→ **Exercise details**:
Answer these questions from the forum thread.
1. Which store does Hedgewitch13 say someone needs to go to?
2. Whose post does Dirtymare quote?
3. According to BBH, what may he be able to do for her career?

→ **Passage given**:
•••

# Cad



## FairyLights (4 May 2012)

http://www.dailymail.co.uk/news/art...Mark-Phillips-63-leaves-wife-US-rider-35.html


----------



## Hedgewitch13 (4 May 2012)

Someone needs to go to Specsavers (her not him!). Yuck...


----------



## Amymay (4 May 2012)

He is the most sleazy individual, and a dirty dog to boot...............


----------



## Dirtymare (4 May 2012)

amymay said:



			He is the most sleazy individual, and a dirty dog to boot...............

Click to expand...

He must have something - not just money..................;-P


----------



## Amymay (4 May 2012)

Dirtymare said:



			He must have something - not just money..................;-P
		
Click to expand...

Can't imagine what.  He is just skanky


----------



## BBH (4 May 2012)

I'd be worried if I was him, a young vibrant female showjumper is gonna have plenty of opportunty and temptation so I doubt she's gonna stay with an old wrinky for long. It'll be a career move on her part, he may be able to open doors and provide contacts for her.

He'll end up a lonely old man with no- one to care for him in his dotage years. Alienating his children could be the worst he can do as they may be the only ones around later on.

Stupid old man IMO.


----------



## Dirtymare (4 May 2012)

•••

→ **Given data**:
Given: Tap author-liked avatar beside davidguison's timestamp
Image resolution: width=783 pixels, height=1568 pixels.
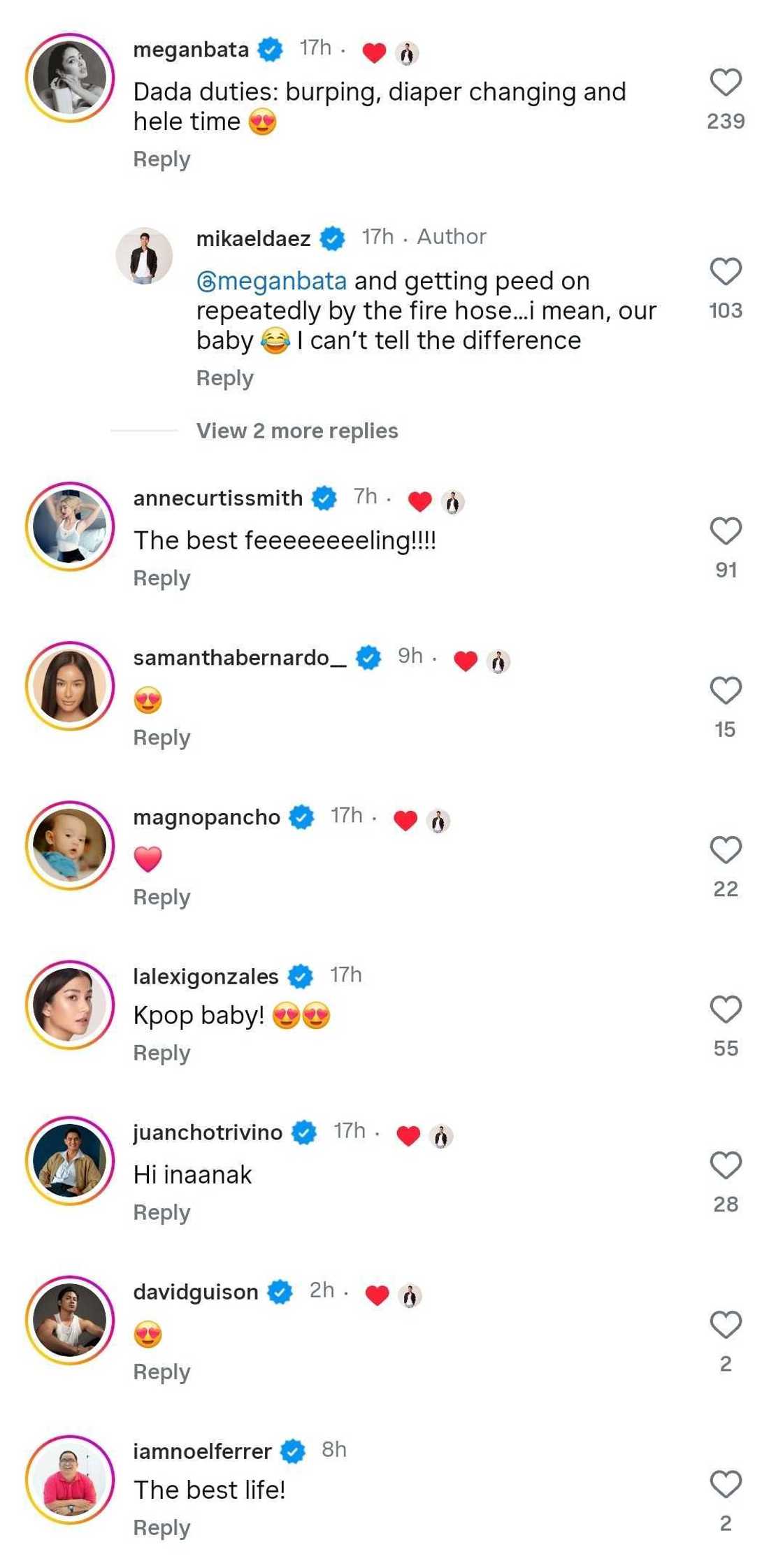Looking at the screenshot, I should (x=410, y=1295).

•••

→ **Final answer**:
1. Specsavers
2. Amymay's
3. Open doors and provide contacts for her